Vote sebelum membaca 🌻
.
.
Setelah ke dua atasannya masuk ke dalam mobil, Kim langsung mengitari mobil, Ia lalu mengendarai mobil mewah berwarna putih itu dengan tenang.
"Kim, sebenarnya kita akan kemana?"
Kimberly melihat pantulan kedua orang itu dari kaca kecil dibagian atas mobil, Ia tersenyum kecil dan berkata. "Mohon maaf Nyonya, tapi Tuan Aksa meminta saya untuk merahasiakannya, katanya biar kejutan."
Zein dan Yasmin menatap satu sama lain, benarkah ini rencana Aksa? Memangnya apa yang direncakan putranya itu?
Sore tadi mereka diminta untuk datang ke salah satu restoran bintang lima di Jakarta pukul 7 malam, dan undangan itu bertanda nama Aksa. Sangat aneh, apalagi memakai sebuah kartu undangan. Walau mereka sibuk, tapi tetap menyempatkan waktu untuk datang. Rasanya tidak mau mengecewakan Aksa lagi, apalagi hubungan mereka dari kemarin kurang baik.
Tapi ditengah jalan mobil seketika berhenti dengan suara decitan ban mobil yang keras, Yasmin dan suaminya saja sampai terhuyung dan untungnya memakai sabuk sehingga tak terjadi apa-apa.
"Ada apa Kim?" Tanya Zein.
Kimberly menatap tajam dua orang remaja yang baru turun dari motor dan langsung berdiri didepan mobilnya sambil membawa senjata tajam yang diarahkan padanya. Lalu satu orang lainnya mengetuk kencang kaca mobil tepat di sampingnya.
"Astaga siapa mereka?!" Panik Yasmin. Wanita itu langsung memeluk suaminya erat karena ketakutan, apalagi pria-pria diluar sana membawa senjata tajam.
"Sepertinya mereka begal."
Zein duduk dengan gusar, tangan satunya mengusap punggung istrinya yang bergetar karena ketakutan. "Lalu kita harus bagaimana? Apa kita keluar saja dan menyerahkan diri?"
Trak trak!!
Suara ketukan kaca mobil semakin kencang, membuat Kim sudah diambang batas kesabaran. Untung saja kaca mobil ini gelap dan tebal, sehingga aman. Kim menoleh ke belakang, menatap atasanya dalam.
"Saya mohon tetap di sini, saya akan keluar hadapi mereka."

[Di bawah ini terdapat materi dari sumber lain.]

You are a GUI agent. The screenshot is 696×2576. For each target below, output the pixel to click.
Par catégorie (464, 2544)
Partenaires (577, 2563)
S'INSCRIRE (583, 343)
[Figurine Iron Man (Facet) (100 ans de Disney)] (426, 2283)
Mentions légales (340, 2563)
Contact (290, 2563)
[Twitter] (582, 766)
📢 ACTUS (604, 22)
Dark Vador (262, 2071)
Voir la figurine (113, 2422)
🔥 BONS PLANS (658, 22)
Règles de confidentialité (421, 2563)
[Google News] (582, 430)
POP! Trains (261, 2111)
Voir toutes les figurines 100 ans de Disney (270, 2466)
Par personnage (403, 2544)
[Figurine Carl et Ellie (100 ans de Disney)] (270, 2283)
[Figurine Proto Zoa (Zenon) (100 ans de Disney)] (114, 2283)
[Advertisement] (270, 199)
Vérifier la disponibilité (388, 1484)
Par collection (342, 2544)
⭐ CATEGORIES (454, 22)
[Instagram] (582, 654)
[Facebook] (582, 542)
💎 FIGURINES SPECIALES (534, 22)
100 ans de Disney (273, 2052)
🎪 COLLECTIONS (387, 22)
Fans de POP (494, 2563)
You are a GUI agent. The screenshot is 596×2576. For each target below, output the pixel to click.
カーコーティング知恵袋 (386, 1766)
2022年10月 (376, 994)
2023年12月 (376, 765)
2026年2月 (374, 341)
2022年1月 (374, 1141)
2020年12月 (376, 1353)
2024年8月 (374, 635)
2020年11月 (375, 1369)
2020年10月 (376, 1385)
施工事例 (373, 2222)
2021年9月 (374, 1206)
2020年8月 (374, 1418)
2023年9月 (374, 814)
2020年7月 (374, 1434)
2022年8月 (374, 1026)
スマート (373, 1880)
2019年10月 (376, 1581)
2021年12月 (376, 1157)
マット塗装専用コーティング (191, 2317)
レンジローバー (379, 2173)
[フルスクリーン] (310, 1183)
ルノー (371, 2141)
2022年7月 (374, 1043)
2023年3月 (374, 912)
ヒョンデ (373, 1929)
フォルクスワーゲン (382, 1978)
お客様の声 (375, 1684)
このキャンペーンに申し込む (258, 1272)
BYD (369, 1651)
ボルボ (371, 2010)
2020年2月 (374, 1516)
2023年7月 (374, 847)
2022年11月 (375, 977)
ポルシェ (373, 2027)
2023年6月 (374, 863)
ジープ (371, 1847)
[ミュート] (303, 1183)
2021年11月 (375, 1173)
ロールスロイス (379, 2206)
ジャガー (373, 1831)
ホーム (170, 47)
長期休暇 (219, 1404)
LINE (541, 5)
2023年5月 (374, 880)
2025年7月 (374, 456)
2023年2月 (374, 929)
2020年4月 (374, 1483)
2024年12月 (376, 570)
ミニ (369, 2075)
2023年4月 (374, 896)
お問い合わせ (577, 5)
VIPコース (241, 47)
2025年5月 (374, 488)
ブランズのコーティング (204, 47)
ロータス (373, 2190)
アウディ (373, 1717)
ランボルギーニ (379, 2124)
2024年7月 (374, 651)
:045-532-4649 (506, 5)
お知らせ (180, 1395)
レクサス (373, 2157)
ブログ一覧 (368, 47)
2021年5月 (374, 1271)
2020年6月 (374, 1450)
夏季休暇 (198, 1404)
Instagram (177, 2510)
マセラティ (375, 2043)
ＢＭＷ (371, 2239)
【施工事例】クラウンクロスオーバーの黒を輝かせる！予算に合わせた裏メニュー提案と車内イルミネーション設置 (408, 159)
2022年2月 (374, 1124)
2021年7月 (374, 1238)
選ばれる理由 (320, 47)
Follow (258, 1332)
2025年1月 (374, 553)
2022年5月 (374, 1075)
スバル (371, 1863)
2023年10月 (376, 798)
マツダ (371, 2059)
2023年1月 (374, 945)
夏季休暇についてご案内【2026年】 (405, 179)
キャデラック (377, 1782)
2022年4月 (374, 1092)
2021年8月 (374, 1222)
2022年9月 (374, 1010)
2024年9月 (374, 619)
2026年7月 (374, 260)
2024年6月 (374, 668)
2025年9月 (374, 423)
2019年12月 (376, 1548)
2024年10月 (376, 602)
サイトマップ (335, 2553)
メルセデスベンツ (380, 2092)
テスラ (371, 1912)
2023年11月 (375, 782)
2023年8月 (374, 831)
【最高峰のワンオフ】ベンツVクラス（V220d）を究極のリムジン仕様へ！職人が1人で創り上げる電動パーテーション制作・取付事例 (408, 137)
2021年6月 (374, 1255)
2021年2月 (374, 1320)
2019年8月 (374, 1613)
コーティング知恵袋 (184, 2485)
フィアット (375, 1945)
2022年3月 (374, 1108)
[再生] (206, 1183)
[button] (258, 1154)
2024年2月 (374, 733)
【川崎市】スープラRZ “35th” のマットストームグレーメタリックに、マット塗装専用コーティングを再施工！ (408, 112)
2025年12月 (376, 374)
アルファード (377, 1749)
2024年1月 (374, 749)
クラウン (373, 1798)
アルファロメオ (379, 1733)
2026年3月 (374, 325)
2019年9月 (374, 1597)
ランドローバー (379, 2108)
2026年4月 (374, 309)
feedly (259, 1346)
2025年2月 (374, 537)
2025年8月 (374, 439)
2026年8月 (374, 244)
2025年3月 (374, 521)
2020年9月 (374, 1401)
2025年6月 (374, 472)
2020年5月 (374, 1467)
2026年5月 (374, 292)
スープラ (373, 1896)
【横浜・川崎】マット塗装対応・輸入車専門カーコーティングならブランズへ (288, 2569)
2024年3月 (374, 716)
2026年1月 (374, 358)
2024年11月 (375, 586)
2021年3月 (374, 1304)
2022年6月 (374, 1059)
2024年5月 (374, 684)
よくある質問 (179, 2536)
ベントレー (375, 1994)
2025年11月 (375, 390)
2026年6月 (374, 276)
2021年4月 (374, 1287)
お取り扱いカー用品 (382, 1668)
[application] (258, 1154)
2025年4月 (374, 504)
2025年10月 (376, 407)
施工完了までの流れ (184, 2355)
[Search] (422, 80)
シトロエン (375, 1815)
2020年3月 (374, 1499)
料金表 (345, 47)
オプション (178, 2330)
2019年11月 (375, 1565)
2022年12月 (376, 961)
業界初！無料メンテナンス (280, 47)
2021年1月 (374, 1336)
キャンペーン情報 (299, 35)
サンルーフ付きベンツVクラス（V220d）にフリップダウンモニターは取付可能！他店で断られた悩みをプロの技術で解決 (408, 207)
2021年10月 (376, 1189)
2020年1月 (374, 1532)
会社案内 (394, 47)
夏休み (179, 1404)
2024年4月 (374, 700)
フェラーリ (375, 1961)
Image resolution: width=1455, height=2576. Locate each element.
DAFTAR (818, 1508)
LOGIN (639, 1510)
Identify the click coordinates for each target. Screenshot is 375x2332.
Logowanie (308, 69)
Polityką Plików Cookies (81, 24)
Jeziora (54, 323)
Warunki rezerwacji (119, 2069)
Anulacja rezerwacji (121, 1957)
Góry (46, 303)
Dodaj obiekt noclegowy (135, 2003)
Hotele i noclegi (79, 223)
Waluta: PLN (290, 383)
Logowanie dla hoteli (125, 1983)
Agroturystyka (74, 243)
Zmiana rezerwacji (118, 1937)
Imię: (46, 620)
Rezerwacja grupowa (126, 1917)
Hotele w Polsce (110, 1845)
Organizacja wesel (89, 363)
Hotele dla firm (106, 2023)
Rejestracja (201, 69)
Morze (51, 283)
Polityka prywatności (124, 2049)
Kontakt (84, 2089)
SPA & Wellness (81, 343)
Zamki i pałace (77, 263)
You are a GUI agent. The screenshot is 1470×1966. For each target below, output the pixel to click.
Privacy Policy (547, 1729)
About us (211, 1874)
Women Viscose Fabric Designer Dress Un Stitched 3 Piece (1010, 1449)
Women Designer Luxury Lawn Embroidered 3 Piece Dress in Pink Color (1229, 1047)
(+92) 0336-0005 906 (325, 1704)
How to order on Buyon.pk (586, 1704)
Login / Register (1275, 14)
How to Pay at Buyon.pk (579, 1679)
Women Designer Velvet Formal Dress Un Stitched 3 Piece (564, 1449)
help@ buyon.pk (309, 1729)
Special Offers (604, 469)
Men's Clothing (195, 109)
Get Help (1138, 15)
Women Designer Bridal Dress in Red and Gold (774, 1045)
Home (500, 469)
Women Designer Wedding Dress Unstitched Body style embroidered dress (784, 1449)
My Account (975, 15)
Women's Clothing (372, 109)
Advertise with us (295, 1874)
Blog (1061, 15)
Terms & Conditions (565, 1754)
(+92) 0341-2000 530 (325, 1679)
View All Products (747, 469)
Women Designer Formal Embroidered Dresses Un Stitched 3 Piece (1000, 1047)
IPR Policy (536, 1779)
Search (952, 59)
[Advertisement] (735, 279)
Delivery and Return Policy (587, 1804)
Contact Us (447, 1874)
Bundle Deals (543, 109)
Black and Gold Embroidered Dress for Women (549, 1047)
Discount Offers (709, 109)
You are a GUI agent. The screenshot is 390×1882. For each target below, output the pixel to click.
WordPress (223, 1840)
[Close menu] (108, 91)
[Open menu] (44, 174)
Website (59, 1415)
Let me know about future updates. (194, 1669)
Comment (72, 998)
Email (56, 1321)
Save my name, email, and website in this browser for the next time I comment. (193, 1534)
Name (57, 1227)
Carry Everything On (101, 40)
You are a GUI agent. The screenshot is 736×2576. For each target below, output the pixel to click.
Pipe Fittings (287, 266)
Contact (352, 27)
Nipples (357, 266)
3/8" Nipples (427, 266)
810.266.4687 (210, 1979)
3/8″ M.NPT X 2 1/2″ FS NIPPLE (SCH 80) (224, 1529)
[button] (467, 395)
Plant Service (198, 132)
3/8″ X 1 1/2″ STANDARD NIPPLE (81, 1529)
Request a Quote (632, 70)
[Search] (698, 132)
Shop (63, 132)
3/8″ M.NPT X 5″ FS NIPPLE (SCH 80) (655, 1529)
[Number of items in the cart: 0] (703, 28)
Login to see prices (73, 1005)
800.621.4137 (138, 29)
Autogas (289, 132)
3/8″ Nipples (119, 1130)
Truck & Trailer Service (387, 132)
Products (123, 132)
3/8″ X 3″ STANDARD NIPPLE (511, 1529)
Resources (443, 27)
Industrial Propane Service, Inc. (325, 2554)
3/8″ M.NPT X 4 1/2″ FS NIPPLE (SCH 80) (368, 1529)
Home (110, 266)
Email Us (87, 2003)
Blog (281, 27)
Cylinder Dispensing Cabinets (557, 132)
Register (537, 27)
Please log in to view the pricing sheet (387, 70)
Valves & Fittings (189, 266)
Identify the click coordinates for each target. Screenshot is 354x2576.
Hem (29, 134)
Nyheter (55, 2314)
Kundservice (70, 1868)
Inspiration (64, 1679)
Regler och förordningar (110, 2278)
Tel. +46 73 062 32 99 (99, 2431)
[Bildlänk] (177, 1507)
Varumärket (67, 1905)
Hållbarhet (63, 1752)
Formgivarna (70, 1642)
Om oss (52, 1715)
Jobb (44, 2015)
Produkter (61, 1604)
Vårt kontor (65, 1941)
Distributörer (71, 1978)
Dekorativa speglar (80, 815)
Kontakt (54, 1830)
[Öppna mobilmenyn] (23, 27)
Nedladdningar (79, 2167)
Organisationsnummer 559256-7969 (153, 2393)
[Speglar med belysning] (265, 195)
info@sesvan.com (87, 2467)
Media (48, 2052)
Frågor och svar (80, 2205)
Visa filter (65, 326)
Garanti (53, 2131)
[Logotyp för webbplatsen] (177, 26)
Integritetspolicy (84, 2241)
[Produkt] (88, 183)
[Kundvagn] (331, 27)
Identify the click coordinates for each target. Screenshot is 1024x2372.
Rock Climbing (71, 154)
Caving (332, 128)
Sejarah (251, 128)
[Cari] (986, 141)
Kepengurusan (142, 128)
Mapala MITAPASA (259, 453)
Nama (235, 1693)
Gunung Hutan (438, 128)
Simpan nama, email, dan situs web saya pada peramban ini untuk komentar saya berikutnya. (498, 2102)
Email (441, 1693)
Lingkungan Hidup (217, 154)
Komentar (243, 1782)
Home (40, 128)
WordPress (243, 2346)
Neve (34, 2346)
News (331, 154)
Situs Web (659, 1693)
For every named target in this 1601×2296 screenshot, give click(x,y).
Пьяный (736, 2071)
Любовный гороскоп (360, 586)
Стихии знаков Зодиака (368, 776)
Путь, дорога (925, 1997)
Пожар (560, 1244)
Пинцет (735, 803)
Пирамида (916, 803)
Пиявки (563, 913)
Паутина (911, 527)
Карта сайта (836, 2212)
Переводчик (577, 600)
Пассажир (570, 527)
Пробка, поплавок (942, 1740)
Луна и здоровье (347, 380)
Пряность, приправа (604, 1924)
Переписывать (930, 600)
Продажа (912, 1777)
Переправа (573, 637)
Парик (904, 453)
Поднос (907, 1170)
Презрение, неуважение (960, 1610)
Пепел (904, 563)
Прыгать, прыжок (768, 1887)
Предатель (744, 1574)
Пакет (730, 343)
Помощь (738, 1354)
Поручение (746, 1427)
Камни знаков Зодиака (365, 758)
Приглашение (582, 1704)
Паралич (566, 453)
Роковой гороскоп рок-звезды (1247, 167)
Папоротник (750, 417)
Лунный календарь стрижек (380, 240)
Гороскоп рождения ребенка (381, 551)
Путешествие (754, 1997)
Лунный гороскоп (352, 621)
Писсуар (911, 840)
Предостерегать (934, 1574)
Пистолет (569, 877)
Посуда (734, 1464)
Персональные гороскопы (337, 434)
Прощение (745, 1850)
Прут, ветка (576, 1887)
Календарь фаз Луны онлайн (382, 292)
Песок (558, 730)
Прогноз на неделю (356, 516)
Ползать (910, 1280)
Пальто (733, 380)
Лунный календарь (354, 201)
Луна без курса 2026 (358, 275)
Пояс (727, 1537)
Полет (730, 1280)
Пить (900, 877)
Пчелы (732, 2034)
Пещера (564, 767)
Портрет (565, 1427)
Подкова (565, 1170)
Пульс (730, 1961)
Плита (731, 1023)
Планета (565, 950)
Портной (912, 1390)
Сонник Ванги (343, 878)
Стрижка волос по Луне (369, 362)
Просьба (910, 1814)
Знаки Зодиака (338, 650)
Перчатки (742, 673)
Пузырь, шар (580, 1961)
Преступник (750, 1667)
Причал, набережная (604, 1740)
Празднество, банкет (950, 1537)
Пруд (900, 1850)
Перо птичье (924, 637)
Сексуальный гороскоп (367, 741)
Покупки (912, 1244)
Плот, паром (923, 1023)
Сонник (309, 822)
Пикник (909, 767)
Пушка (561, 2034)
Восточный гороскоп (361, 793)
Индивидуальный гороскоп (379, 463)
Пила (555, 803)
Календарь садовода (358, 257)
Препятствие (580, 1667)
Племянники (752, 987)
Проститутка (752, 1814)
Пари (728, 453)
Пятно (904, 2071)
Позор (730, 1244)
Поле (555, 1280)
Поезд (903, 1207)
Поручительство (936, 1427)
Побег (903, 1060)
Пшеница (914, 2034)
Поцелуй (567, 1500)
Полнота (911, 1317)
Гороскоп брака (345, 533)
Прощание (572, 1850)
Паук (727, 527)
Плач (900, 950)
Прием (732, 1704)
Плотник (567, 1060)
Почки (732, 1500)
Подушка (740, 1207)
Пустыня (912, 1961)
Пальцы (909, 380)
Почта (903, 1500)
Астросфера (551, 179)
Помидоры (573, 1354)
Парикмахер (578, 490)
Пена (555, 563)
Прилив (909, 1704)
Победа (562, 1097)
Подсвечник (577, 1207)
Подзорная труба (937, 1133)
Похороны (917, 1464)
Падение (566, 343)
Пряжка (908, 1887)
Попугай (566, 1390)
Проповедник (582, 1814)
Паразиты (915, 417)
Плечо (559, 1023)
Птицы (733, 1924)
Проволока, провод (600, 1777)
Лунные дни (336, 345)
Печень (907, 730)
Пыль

"Tidak Kim, ini berbahaya! Mereka membawa senjata tajam, bagaimana jika terjadi sesuatu denganmu?" Ucap Zein keras. Ayolah Ia masih sadar kalau Kim ini adalah wanita, walau memang bekerja menjadi bodyguard, tapi tetap saja. Dia saja yang laki-laki di sini merasa ketakutan, apalagi baru kali ini Zein menghadapi situasi seperti ini.
"Tuan tenang saja, saya pasti bisa hadapi mereka. Lagi pula saya sering menghadapi situasi seperti ini."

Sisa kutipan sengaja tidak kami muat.